Conifer secondary metabolites play a key role in mechanisms of resistance to biotic disturbance, especially by bark beetles and beetle-associated microorganisms. Here, we describe variation in constitutive monoterpenes isolated from Engelmann spruce, Picea engelmannii, phloem across fourteen high-elevation populations in the Rocky Mountains of Colorado, and test interactions between phloem monoterpenes and an endophloedic symbiotic fungus, Leptographium abietinum, associated with the North American spruce beetle, Dendroctonus rufipennis. We consistently identified ten monoterpenes in Engelmann spruce phloem, and the trees in our samples could be classified into two geographically interspersed chemical phenotypes, or ‘chemotypes’: one in which α- and β-pinene were the most abundant monoterpenes, and one in which 3-carene was the most abundant monoterpene. Media amended with low concentrations of α-pinene, β-pinene, 3-carene, myrcene, and terpinolene stimulated growth of L. abietinum.
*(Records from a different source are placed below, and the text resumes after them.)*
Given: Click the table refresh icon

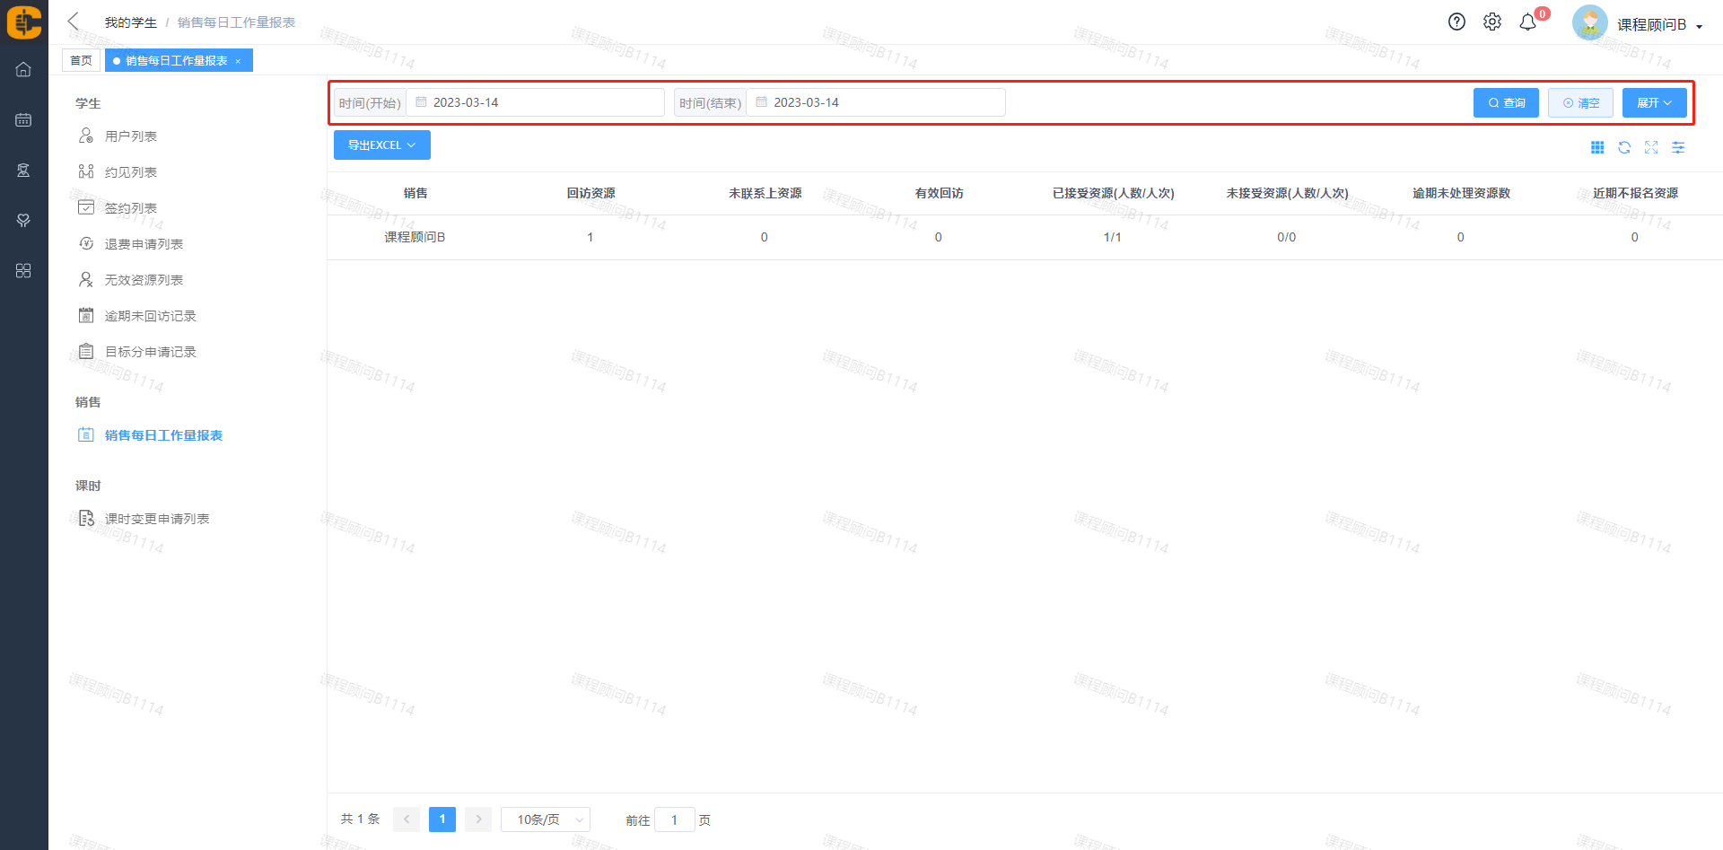Looking at the screenshot, I should coord(1624,147).
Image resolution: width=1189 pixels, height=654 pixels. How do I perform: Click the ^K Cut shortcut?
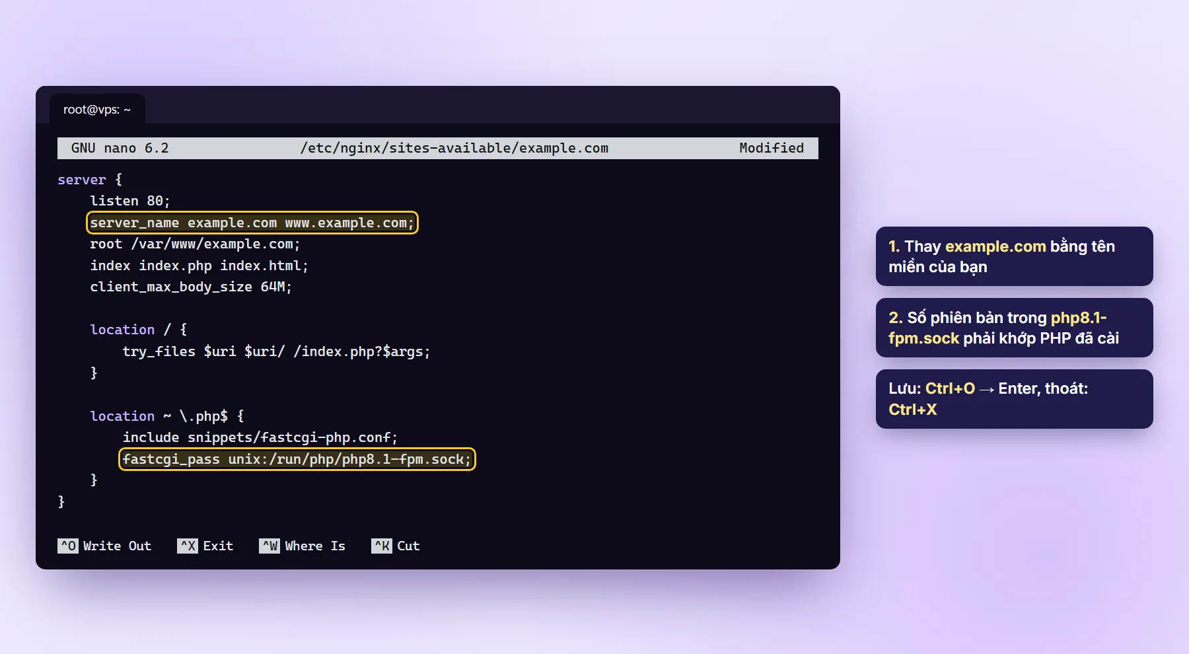pos(396,546)
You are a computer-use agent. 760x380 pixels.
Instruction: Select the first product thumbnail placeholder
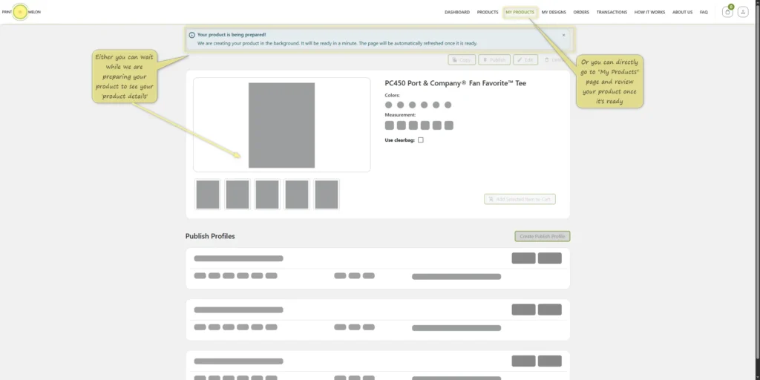[x=208, y=194]
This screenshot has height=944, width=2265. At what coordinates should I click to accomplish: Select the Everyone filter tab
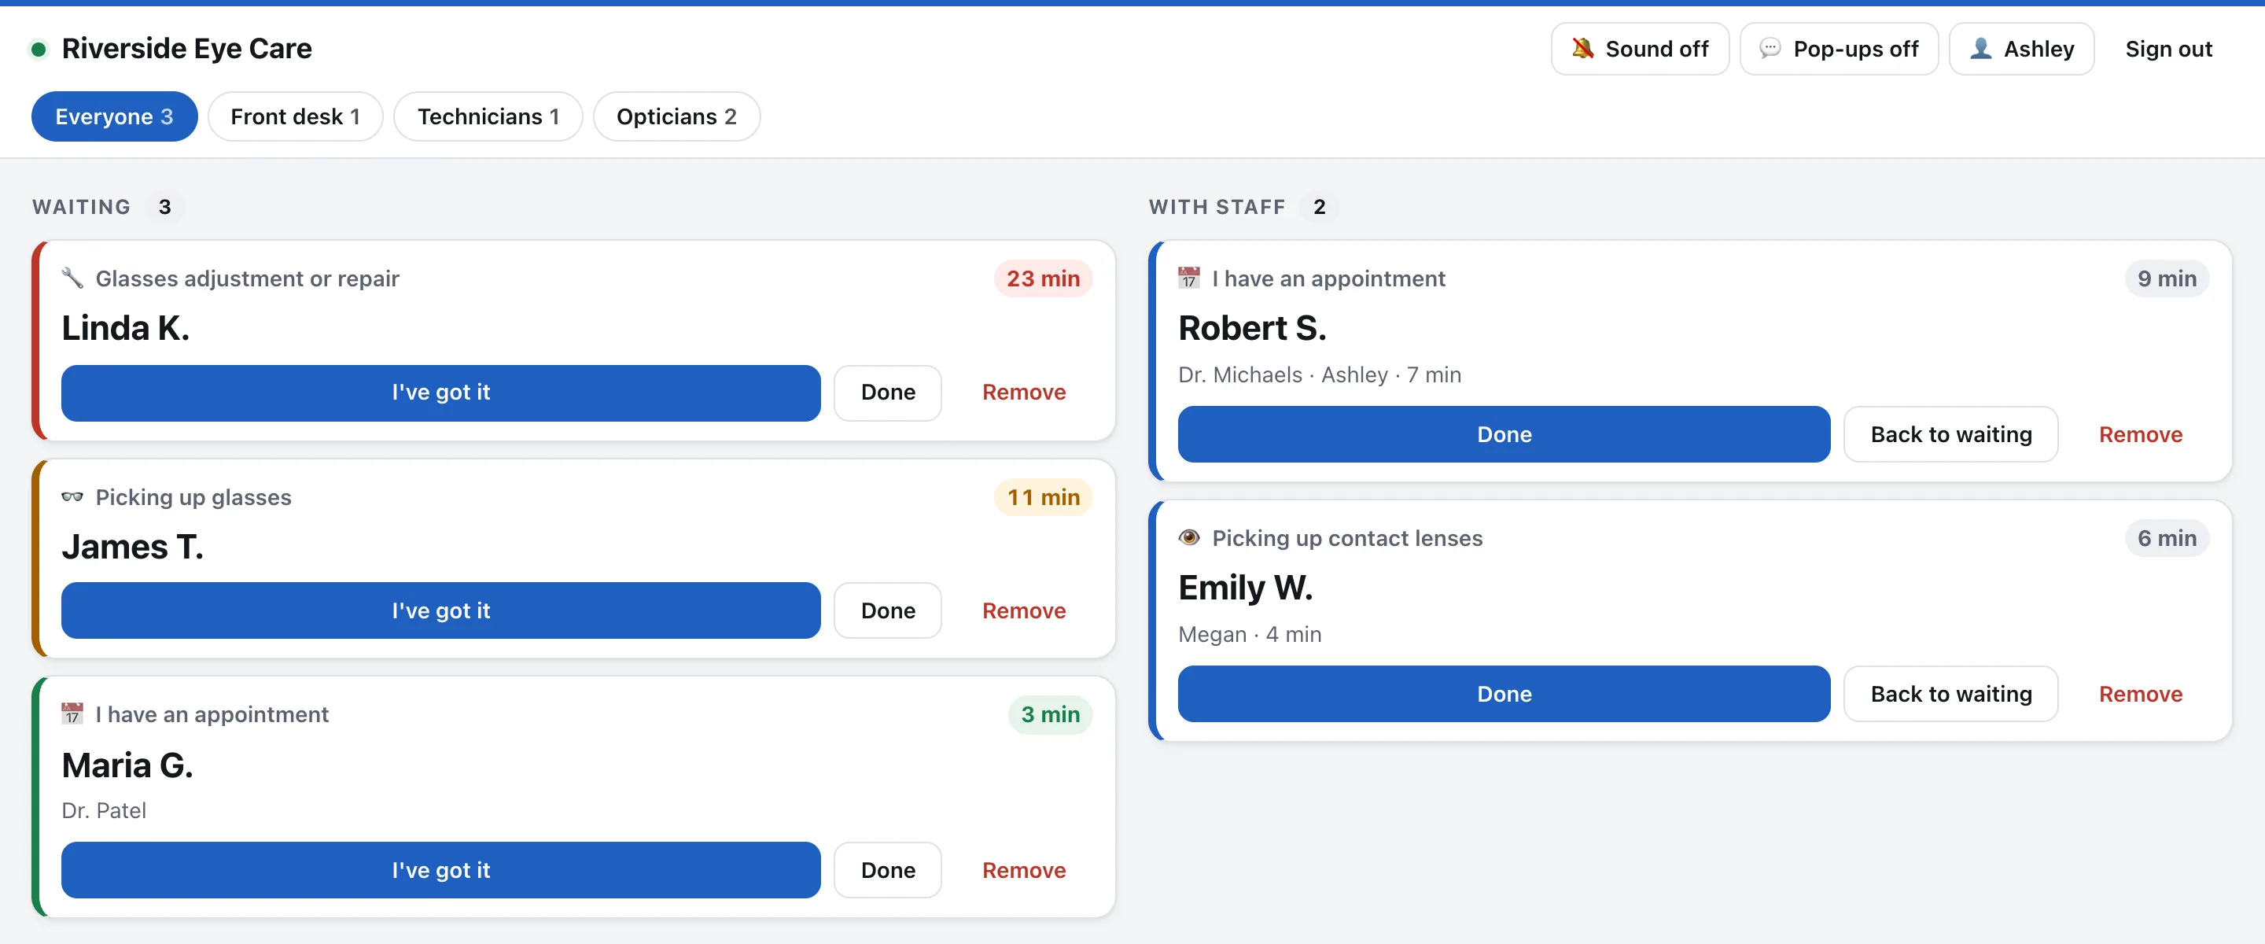tap(114, 116)
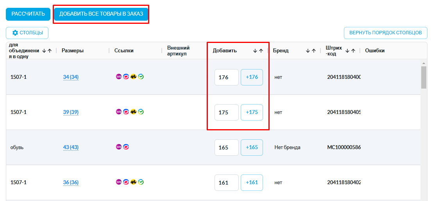Expand sizes link 34 (34)
This screenshot has width=431, height=201.
pos(71,77)
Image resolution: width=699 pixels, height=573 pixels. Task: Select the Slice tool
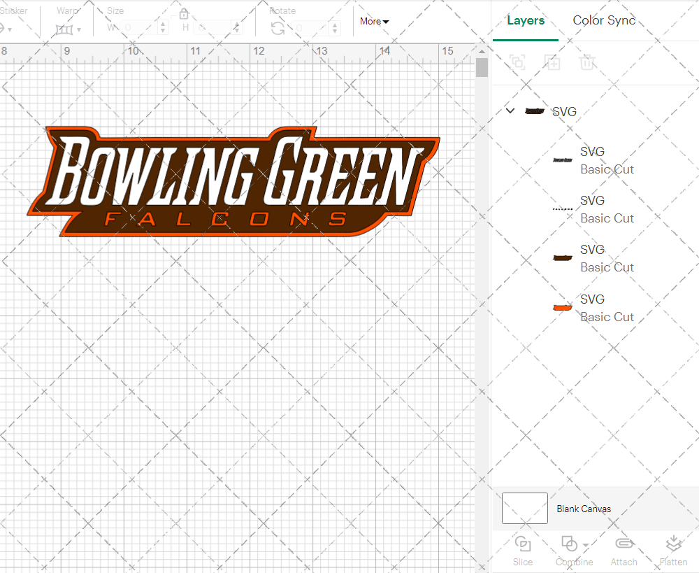pos(523,551)
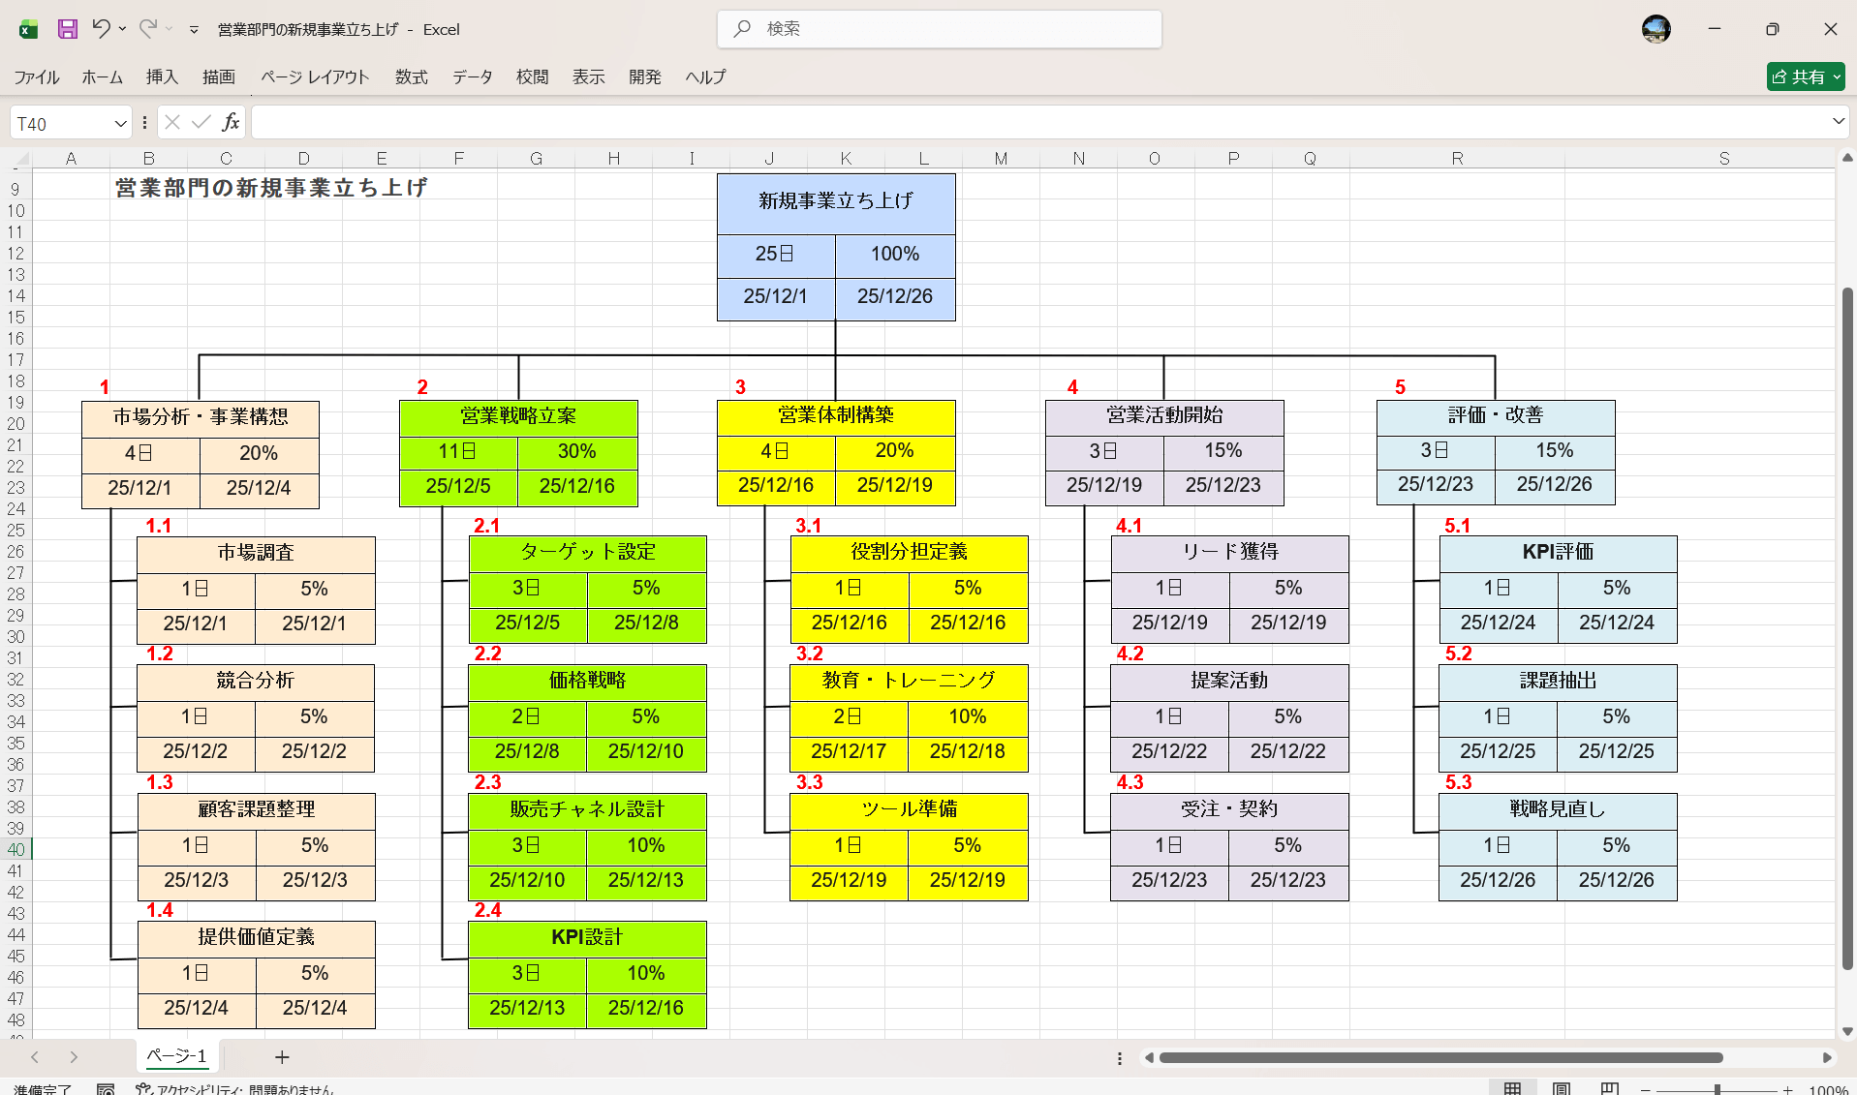
Task: Expand the formula bar chevron
Action: [1838, 122]
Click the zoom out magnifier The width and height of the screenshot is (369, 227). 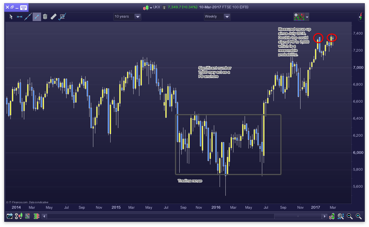pos(350,216)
Increasing monoterpene concentrations uniformly retarded fungal growth. Linalool completely suppressed fungal growth at all concentrations, while terpinolene completely suppressed growth at low and intermediate concentrations, indicating relatively high toxicity of these compounds. Tests with monoterpene blends representing the ‘average’ monoterpene composition of each chemotype indicated that representative chemotypes are equivalent in fungistatic activity, with chemotype blends being inhibitory even at low concentrations. Total constitutive monoterpene abundances in Engelmann spruce phloem ranged from 42 to 1796 μg/g. Induction of Engelmann spruce phloem monoterpenes in response to L. abietinum or other biotic agents has yet to be quantified, but is important for further understanding Engelmann spruce resistance to the D. rufipennis-L. abietinum complex.